Quand Balzac se démenait dans Paris…

Fin spécialiste de Paris et son histoire, Éric Hazan suit Balzac dans les rues de la capitale, que le vieux « lion » arpenta toute sa vie. Enthousiasmant.

Olivier Doubre  • 28 février 2018 abonné·es
Quand Balzac se démenait dans Paris…
La maison de Balzac, rue Berton, dans le XVIe arrondissement de Paris.
© Gilles Targat/AFP

À nous deux, Paris ! » Le défi célèbre est lancé fiévreusement par Rastignac, les yeux sur l’horizon, du haut du cimetière du Père-Lachaise. Fraîchement débarqué dans la capitale, le « jeune lion » du Père Goriot, « roman de formation » comme le souligne Éric Hazan, s’apprête à se confronter à l’univers de la grande ville. L’adresse déclamée par Rastignac pourrait sans doute résumer le rapport du grand Balzac à la capitale. Né à Tours, il arrive à Paris à l’âge de 14 ans ; sa famille s’installe dans le populaire quartier du Temple, son père venant d’être nommé « directeur des vivres de la première division militaire ». Le jeune Honoré sera parisien trente-cinq ans durant et déménagera une bonne dizaine de fois (souvent sous de fausses identités), essentiellement pour échapper à ses créanciers. Vivre à Paris, qui le fascine d’emblée, est donc une sorte de combat sans cesse renouvelé. D’abord imprimeur, il fait faillite très jeune, et les dettes de cette première entreprise le poursuivront presque toute sa vie. Il se met alors à écrire, d’abord sous pseudonyme, puis de son vrai nom, et construit l’immense Comédie humaine.

Dès 1830, dans l’un de ses premiers courts textes intitulé Le Mendiant, Balzac proclame son grand attachement, un brin fasciné, pour la capitale : « Pour moi, Paris est une fille, une amie, une épouse, dont la physionomie me ravit toujours parce qu’elle est pour moi toujours nouvelle.
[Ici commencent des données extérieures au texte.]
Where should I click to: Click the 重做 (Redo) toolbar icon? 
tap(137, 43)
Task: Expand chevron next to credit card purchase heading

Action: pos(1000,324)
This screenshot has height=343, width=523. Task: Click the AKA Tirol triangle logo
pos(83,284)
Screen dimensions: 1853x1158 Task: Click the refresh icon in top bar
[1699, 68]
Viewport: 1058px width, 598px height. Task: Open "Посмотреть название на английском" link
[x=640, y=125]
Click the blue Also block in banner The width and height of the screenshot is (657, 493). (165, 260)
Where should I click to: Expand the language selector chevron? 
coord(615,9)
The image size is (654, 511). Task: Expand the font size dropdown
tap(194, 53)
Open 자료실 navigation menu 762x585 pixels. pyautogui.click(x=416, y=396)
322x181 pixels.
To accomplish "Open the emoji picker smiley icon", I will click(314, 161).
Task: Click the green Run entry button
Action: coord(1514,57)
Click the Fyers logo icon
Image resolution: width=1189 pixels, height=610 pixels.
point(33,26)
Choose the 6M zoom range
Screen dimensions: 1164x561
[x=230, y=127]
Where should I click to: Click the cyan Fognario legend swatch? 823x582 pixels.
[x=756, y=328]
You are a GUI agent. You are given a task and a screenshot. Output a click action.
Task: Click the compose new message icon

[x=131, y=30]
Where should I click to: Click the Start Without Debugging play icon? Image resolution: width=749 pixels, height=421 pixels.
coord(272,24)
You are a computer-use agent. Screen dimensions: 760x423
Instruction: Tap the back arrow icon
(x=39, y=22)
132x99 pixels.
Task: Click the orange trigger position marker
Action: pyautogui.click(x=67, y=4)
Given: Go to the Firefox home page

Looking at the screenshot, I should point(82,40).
Je l’étudie à toute heure et chaque fois j’y découvre des beautés neuves. Elle a des caprices, elle se voile sous une pluie, pleure, reparaît brillante, illuminée par un rayon de soleil qui suspend des diamants à ses toits. Elle est majestueuse, ici ; coquette, là ; pauvre, plus loin ; elle s’endort, elle se réveille, elle est tumultueuse ou tranquille. »

Auteur de L’Invention de Paris en 2002 [1] et de plusieurs autres ouvrages sur la capitale, Éric Hazan, marcheur infatigable dans les rues parisiennes, suit, dans une passionnante odyssée citadine, le grand Balzac au fil de ses romans. Si les lieux en province de la Comédie humaine (Issoudun, Langeais, Sancerre, Besançon, etc.) ne sont pas ignorés, c’est bien avec Paris que Balzac noue une d’histoire à la fois d’amour et de détestation. Car la capitale est, explique l’auteur, « l’épicentre » de la grande œuvre balzacienne, que ce soit du côté des miséreux ou des aristocrates et grands bourgeois, d’un quartier l’autre. On découvre donc avec un plaisir mêlé de curiosité Balzac au fil de son œuvre, de son existence – ses démêlés avec ses éditeurs – et de ses pas, dans une ville pleine de boue où l’on a tôt fait de « se crotter », entre ses courses chez ses imprimeurs et ses marchands de cafés, chez ses maîtresses ou ses nombreux amis. À l’instar du mot de Baudelaire, ce beau livre est ainsi une exploration de « la cathédrale balzacienne » et, en même temps, une grande enquête sur son architecte…

[1] On conseille notamment la magnifique réédition en grand format avec illustrations de ce livre, parue au Seuil en 2012.

Balzac, Paris Éric Hazan, éd. La Fabrique, 216 p., 14 euros.